We were perfectly aware of the challenges of bringing up these rural centers. English was not widely spoken, infrastructure was even weaker, office buildings were of inadequate quality, and broadband was unreliable. But the low real estate cost and various other advantages compensated for these drawbacks.
Training was also a challenge, but not insurmountable. We created a PR campaign focusing on the lifestyles of our rural and small-town employees to attract trained managers away from the chaos of big cities, traffic, small apartments, and pollution. And what our employees lacked in terms of language or computer skills, they more than compensated for in work ethic, commitment, and desire to learn.
I still remember a young man who came to interview during the early days of the Bankura operation. In 102-degree heat, he had cycled in what looked like a newly purchased black suit. He was drenched in sweat, embarrassed and helpless. But past the lack of sophistication, I saw in that moment both innocence and work ethic that, to this day, sustains the company’s culture. These are not the kind of people who jump from company to company three times a year. They are the kind upon whose shoulders and hearts companies can be built to last.
The basic attitude and intelligence level was also excellent, and since my philosophy has always been, “Hire for attitude, train for skill,” we knew from the get-go that training was something we would invest heavily in. They worked 12-hour days without a frown and celebrated Holi, Durga Puja, and Saraswati Puja with their colleagues and families on the office grounds.
On the operational side, we also made some important decisions so as to be able to both scale efficiently and gain access to customer bases through partnerships. We derive efficiency by using software-as-a-service vendor partnerships with AthenaHealth, Intuit, and others who provide enabling technology, as well as referral business. In many cases, they resell our services as part of their own portfolio, or they simply treat us as an extension of their own service offering.

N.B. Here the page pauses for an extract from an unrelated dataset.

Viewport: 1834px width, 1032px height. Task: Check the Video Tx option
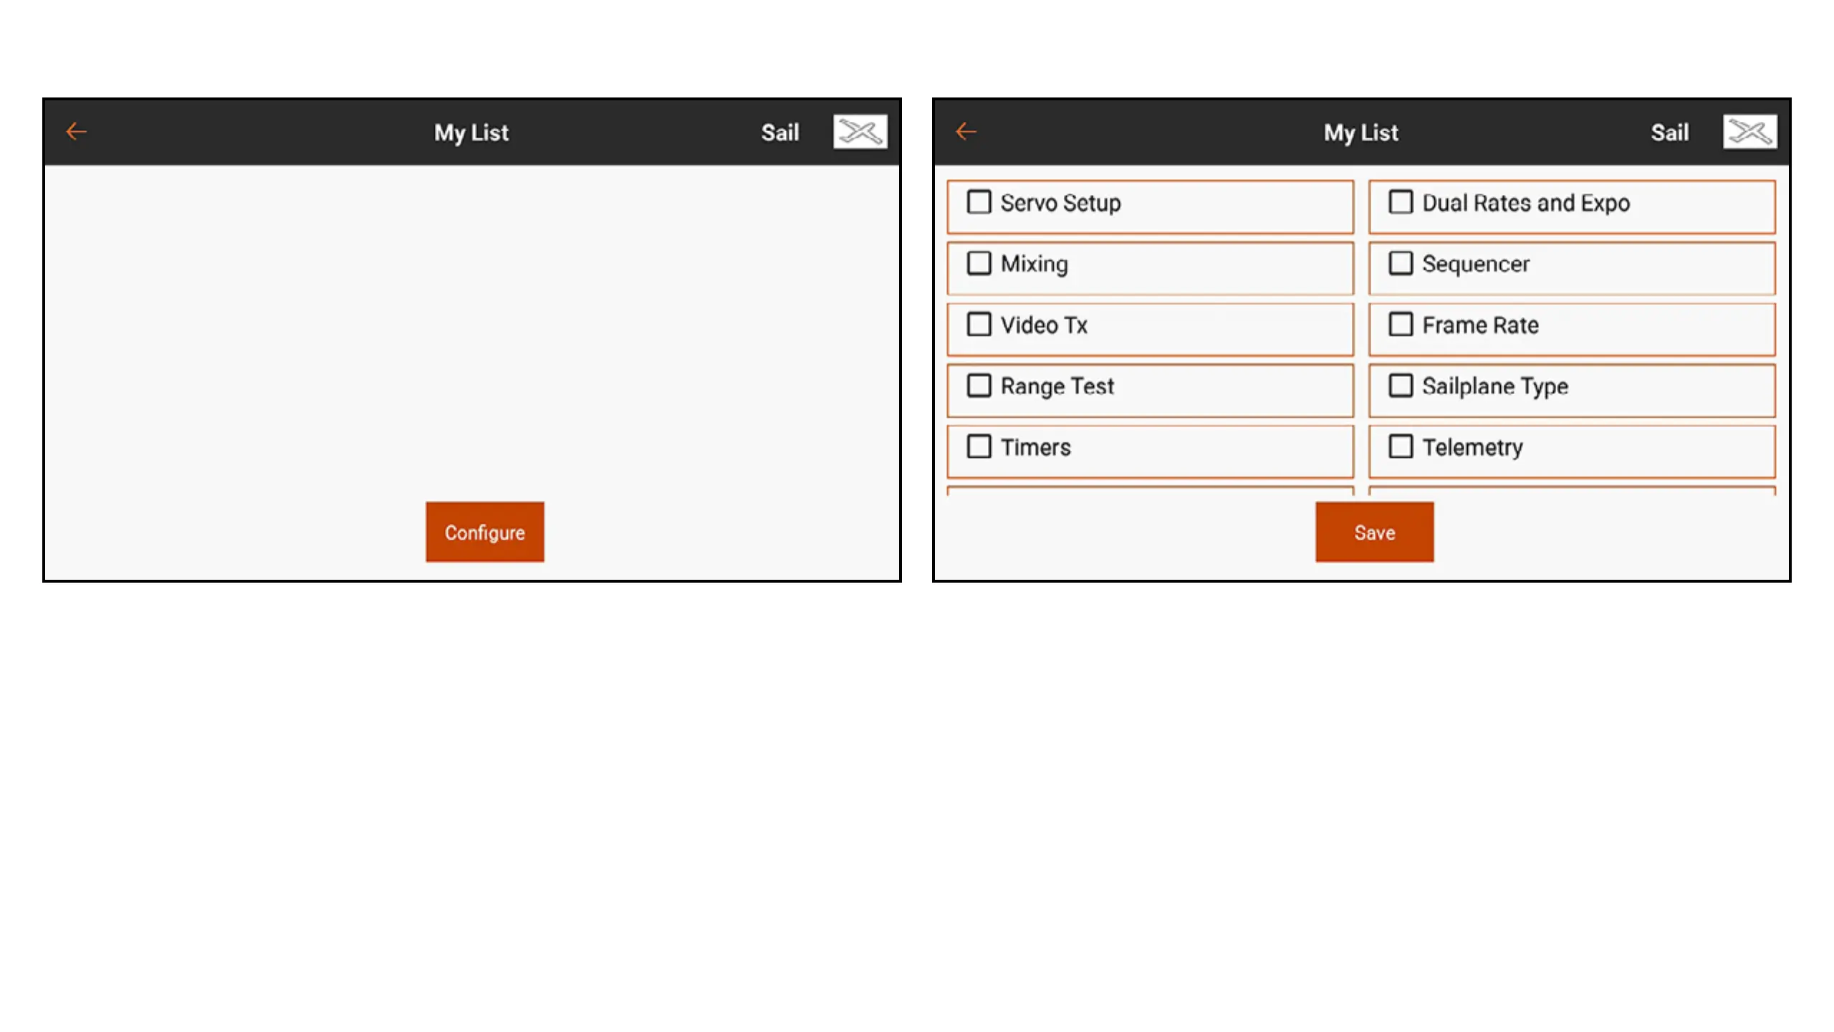pyautogui.click(x=979, y=325)
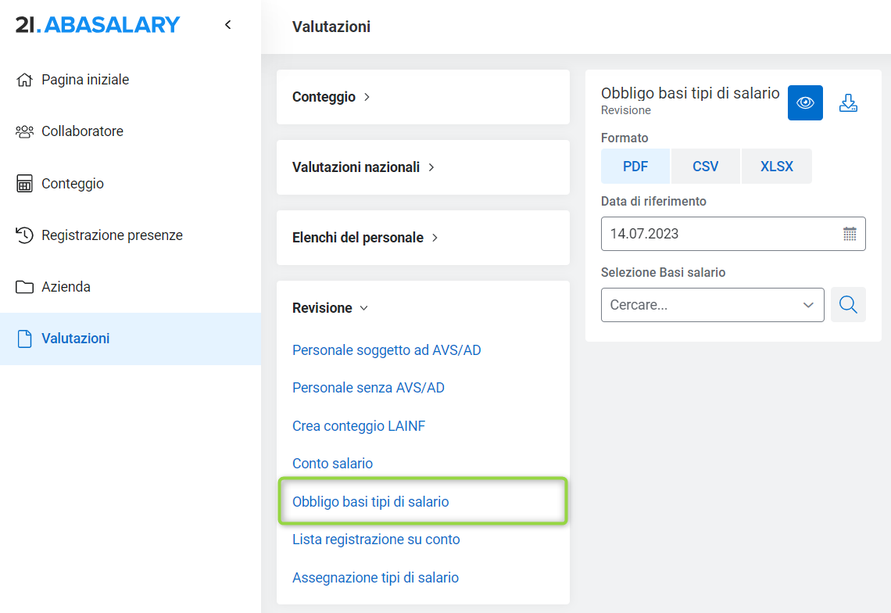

In 2020, thus, Maya Ray’s workforce spans the length and breadth of West Bengal. Other such ventures have blossomed throughout India, following our example. One, based in Madhya Pradesh, focuses on back-office work for an equally large segment: US law offices. Another, based in Rajasthan, works for the hospitality segment. Overall, the rural and small-town BPO sector now employs two million people, generating close to $10 billion in revenues. Not from the city centers – not from Kolkata or Delhi – but from lesser-known and now booming rural outposts. Here India has expanded its core competencies and, in doing so, broadened the mighty tiger’s play on the world’s stage.